- Document extract -
There are a number of groups starting to use the concepts of gamification to encourage health promoting activities.  And, there is a lot of hoopla being created around using technology platforms to make gaming a part of employers’ health strategies, with 60% of employers planning to add gamified health strategies in 2013.  However, most of these groups are only using small pieces of the total package that gamification, and other psychological research, includes; and sometimes, are even using pieces that are inappropriate, such as financial incentives and gimmicks, which directly undermine the value of the game itself.  But maybe there are better opportunities to correctly use the concepts of gamification, as well as the many other pieces of psychological research that we’ve covered in Health inSite, to create a total population health strategy at work; the first wellbeing program that actually pushes employees to challenge themselves, and each other, to become more healthy, rather than less ill.  In fact, MINES is doing just that.

- Supplied information -
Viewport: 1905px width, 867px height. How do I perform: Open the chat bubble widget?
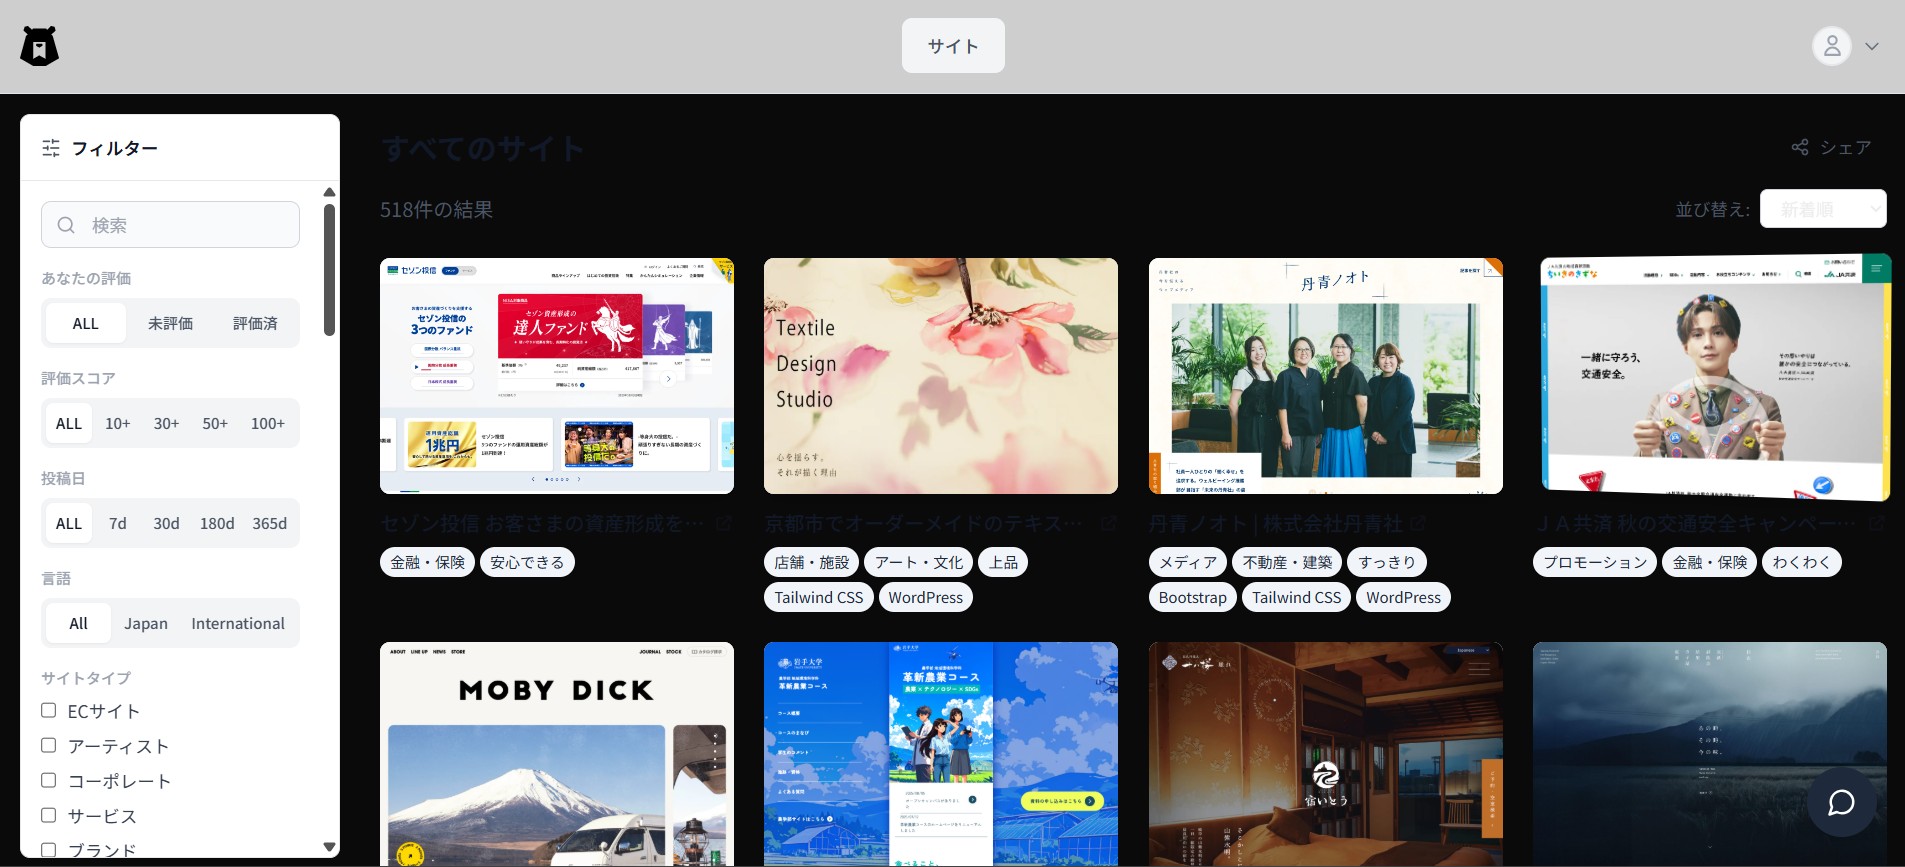coord(1841,802)
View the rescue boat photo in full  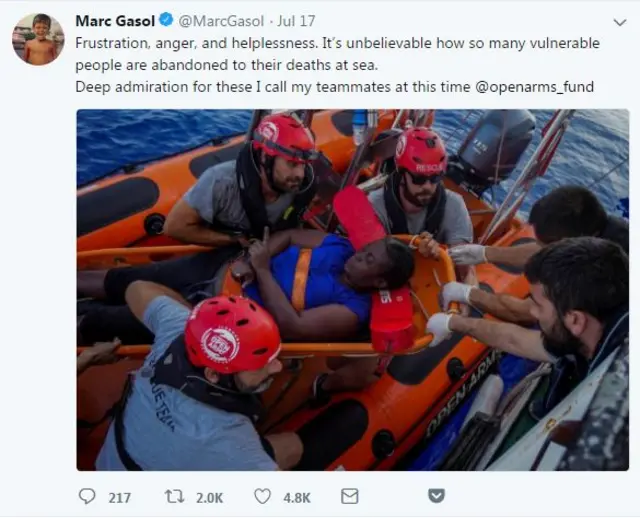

- Your assignment -
Reproduce the passage on gamification in employer health strategies word for word, in full.

- Task answer -
There are a number of groups starting to use the concepts of gamification to encourage health promoting activities.  And, there is a lot of hoopla being created around using technology platforms to make gaming a part of employers’ health strategies, with 60% of employers planning to add gamified health strategies in 2013.  However, most of these groups are only using small pieces of the total package that gamification, and other psychological research, includes; and sometimes, are even using pieces that are inappropriate, such as financial incentives and gimmicks, which directly undermine the value of the game itself.  But maybe there are better opportunities to correctly use the concepts of gamification, as well as the many other pieces of psychological research that we’ve covered in Health inSite, to create a total population health strategy at work; the first wellbeing program that actually pushes employees to challenge themselves, and each other, to become more healthy, rather than less ill.  In fact, MINES is doing just that.